Subtle actions such as the aforementioned are the reason why Mr. Greengrass was able to create a film with such in-your-face, you-are-there impression. Other subtleties which helped sell the mockumentary were the close up views of peoples’ faces, the half-heard dialogue that persists throughout the entire film, the camera angles and styles which the movie was shot, and the brutality in which some of the murders took place. Although the film is presented in a documentary fashion, it does not report of the events of Bloody Sunday evenly.

The majority of the film is presented from the view of Civil Rights activists (as previously mentioned, Mr. Greengrass consulted many families who were present on Bloody Sunday). The film casts the British paramilitary troops in a particularly negative light, highlighting many scenes where the paramilitary refer the young boys as “players” and “hooligans,” claiming they “are going to teach these fuckers a lesson.” Other language the British is captured using are “using maximum aggression towards the players,” “shoot back plenty of rounds,” “let’s show them what the para are made of,” and “winning the propaganda war.” This harsh tone by the British paramilitary is contrasted to the polite and gentle tone of the Civil Rights activists.

For example, throughout the film, march organizers and various key characters refer to having a “peaceful march,” “display a peaceful demonstration of democracy,” and “wanting to march for Civil Rights.” This language closely parallels the language of the Civil Rights Movement here in the United States led by Dr. Martin Luther King. Even in the film, people are comparing Ivan Cooper (member of parliament leading the Civil Rights march) to Dr. Martin Luther King. This portrayal of good vs. evil is not objective, it is never meant to tell both sides of the stories. Rather it was designed to present a side of the story that is commonly accepted among many people in Northern Ireland.

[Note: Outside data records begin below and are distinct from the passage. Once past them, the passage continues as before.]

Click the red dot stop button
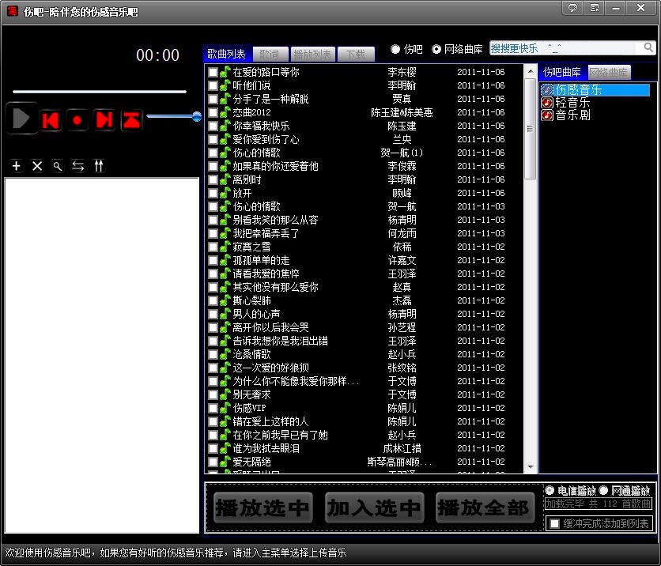661x566 pixels. 77,119
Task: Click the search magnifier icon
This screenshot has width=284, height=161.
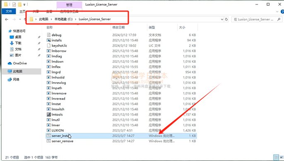Action: point(279,19)
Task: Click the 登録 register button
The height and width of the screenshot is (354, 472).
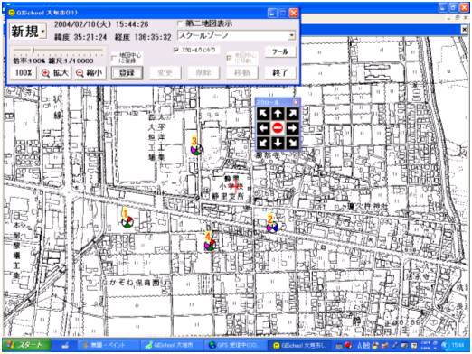Action: click(x=127, y=73)
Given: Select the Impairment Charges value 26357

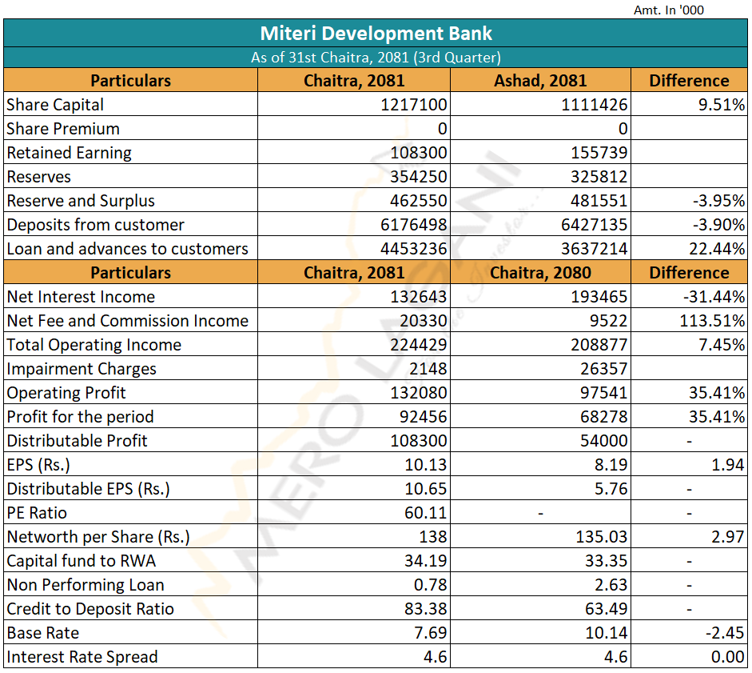Looking at the screenshot, I should click(600, 369).
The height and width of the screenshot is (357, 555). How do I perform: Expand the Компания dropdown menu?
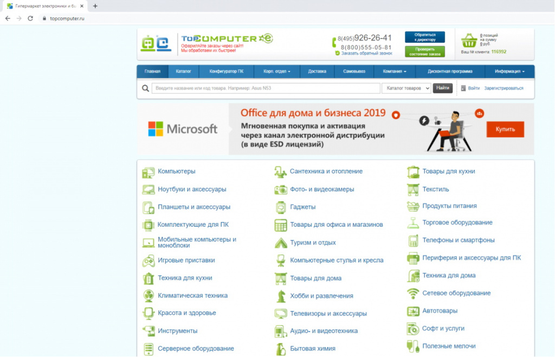pyautogui.click(x=395, y=72)
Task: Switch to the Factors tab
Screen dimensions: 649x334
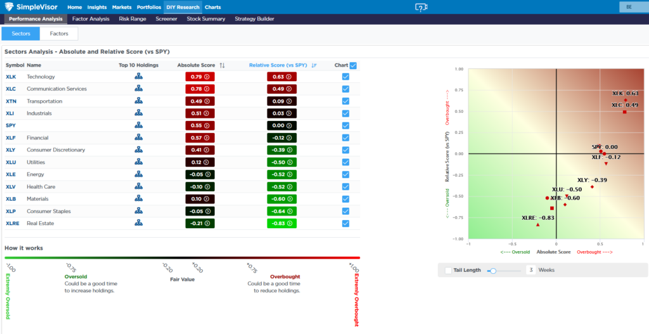Action: point(59,34)

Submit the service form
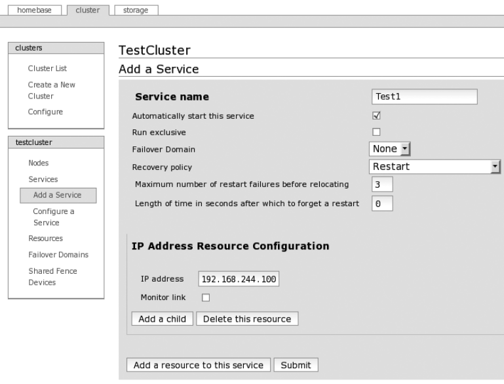296,365
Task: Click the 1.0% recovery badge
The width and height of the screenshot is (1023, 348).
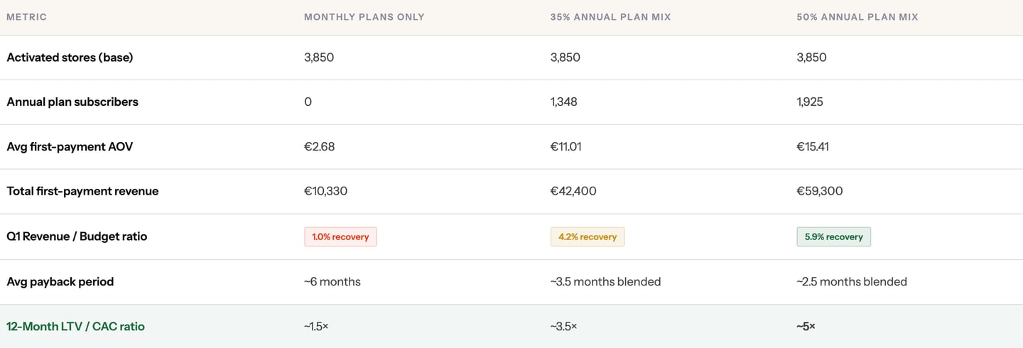Action: (340, 236)
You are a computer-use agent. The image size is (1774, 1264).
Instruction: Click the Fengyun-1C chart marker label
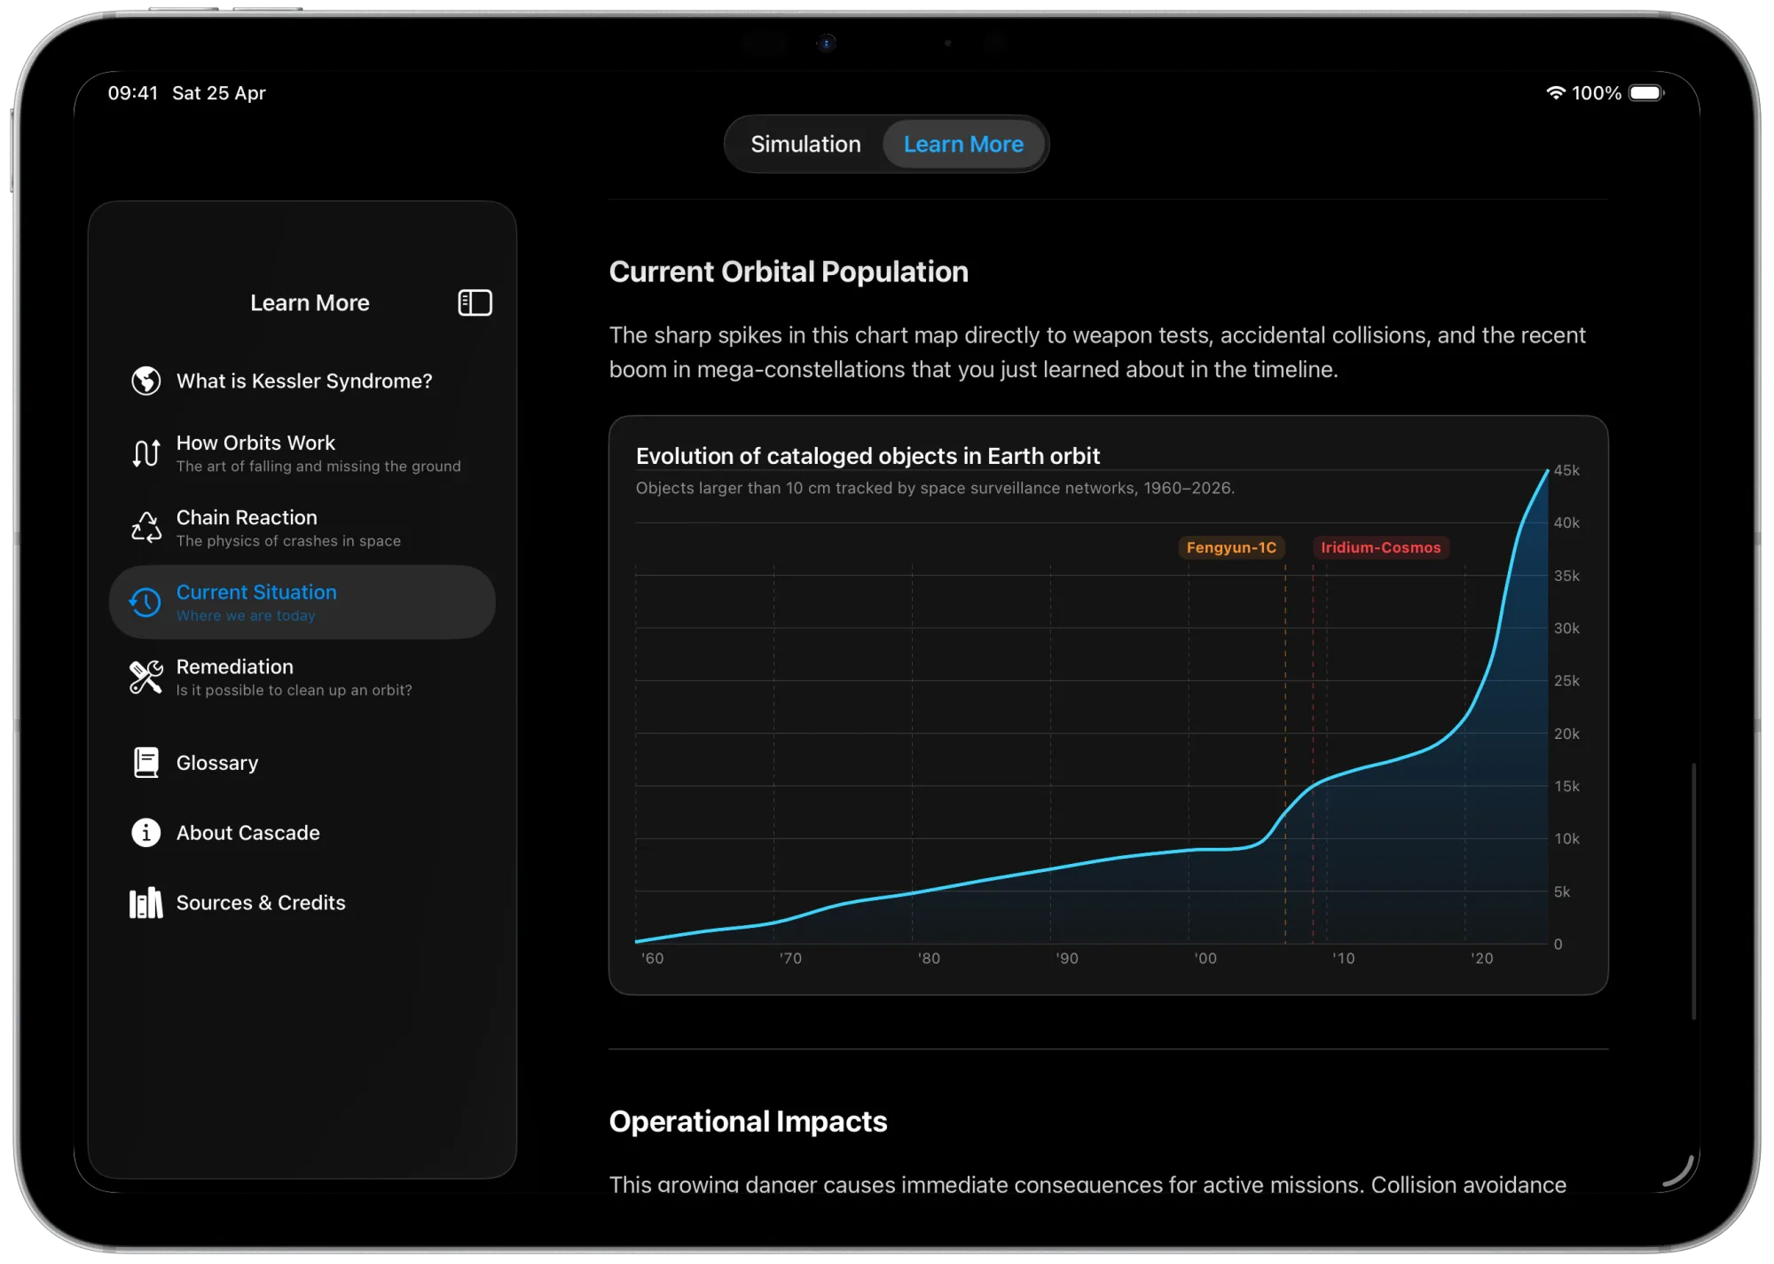point(1231,547)
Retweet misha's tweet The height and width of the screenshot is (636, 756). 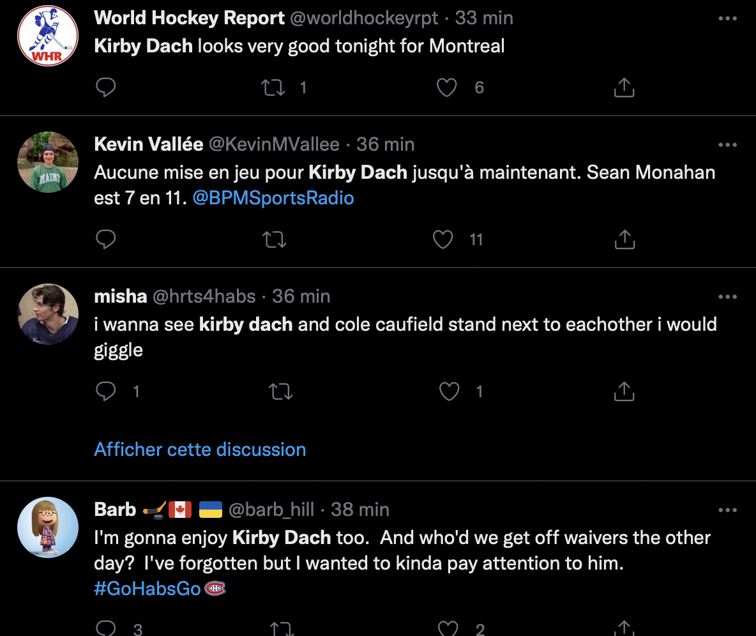click(280, 391)
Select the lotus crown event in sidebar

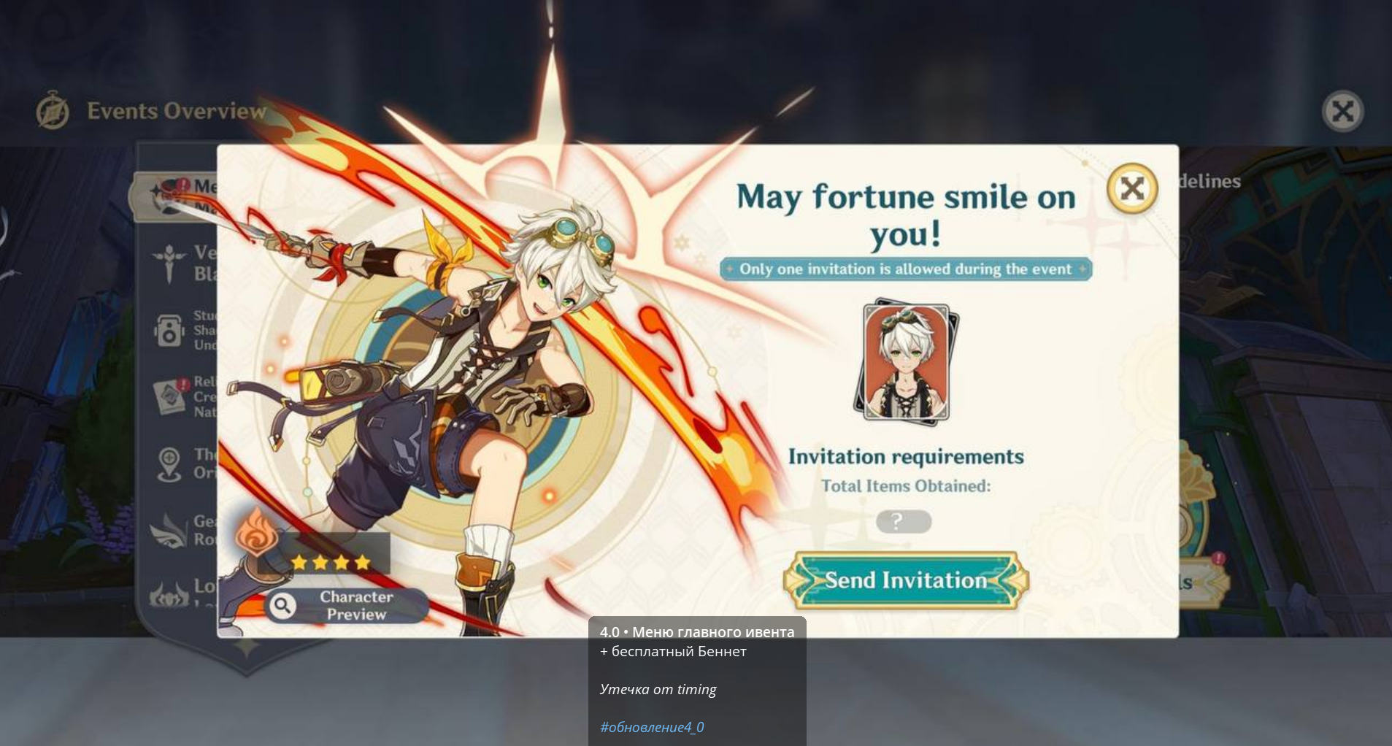click(169, 596)
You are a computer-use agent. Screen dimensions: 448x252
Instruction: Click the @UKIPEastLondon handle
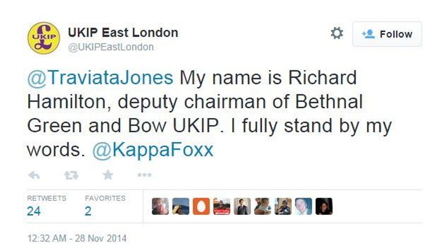tap(111, 47)
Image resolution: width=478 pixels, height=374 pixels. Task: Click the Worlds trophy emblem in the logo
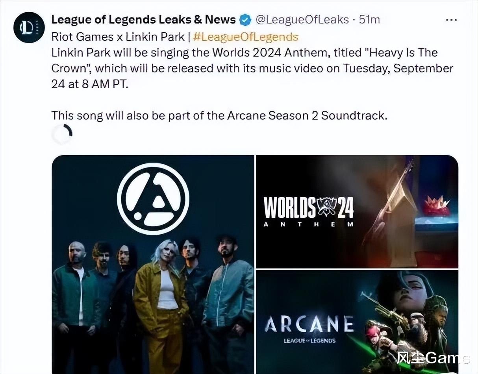click(x=326, y=207)
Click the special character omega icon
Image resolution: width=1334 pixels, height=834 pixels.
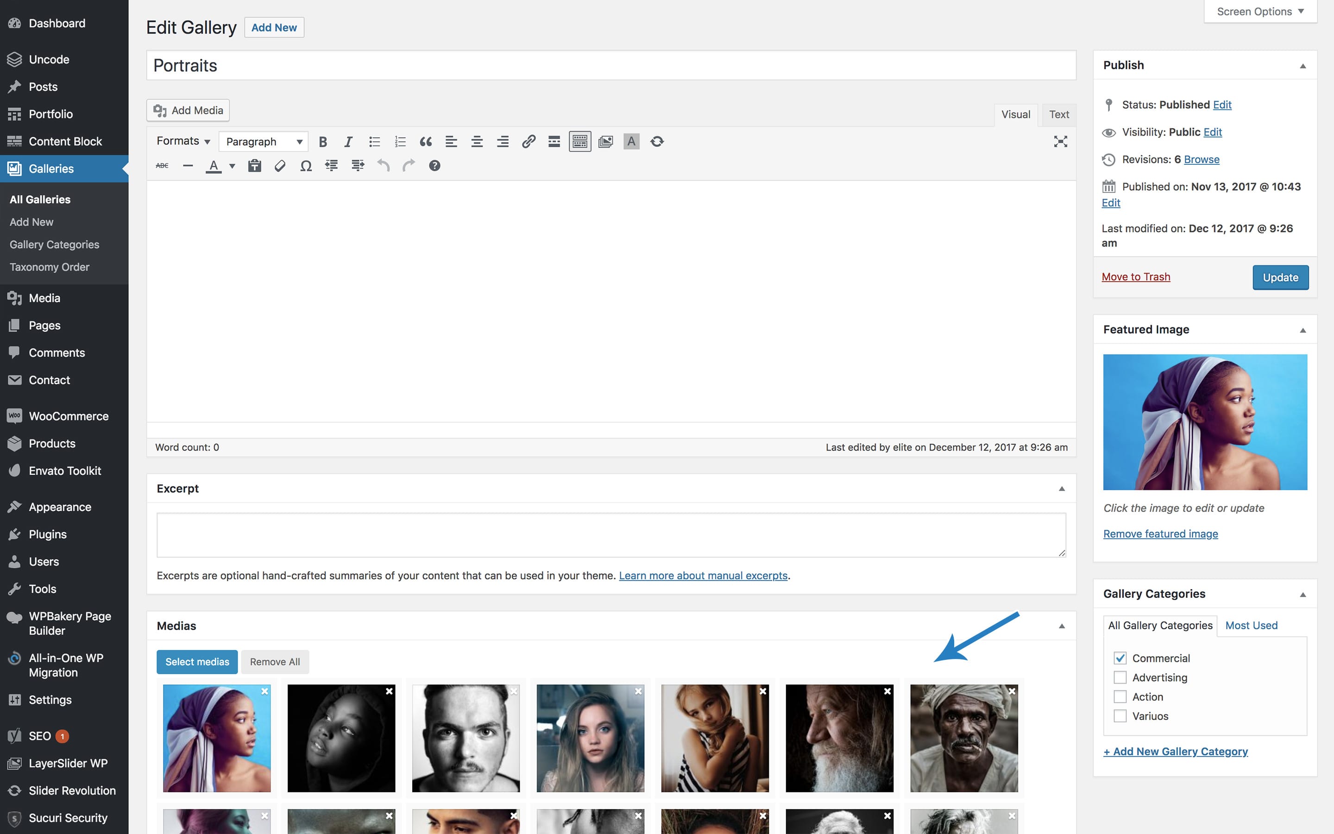(306, 166)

Something interesting I found from our textbook in regards to media, the IRA, and the British specifically is the British response to introduction of the Republican News (a weekly publication in Dublin established by the IRA). During 1988-1994, the British Government imposed a broadcasting ban on the publication and included restrictions on people, or groups who could be interview by British Television (Barnett and Reynolds). Barnett and Reynolds go on to mention difference between U.S. media ad U.K. Media citing the BBC as “more straightforward,” “that they are willing to be more critical of the Government than the U.S.” Looking back at these events and exercising my due diligence, I did not find any articles on the BBC or the Guardian mentioning the restrictions or ban. How do the organizations (or country) allow censorship to take place if the media is so objective?

In conclusion, Mr. Greengrass created a film that merged fiction and documentary into one, now known as a mockumentary. He used many creative ways to provide the audience with a life-like feeling. He presented a story with characters which many of us are able to connect to. The film blames the British Paramilitary troops for the tragedy that occurred that day, and painted the people of Northern Ireland as victims of a massacre.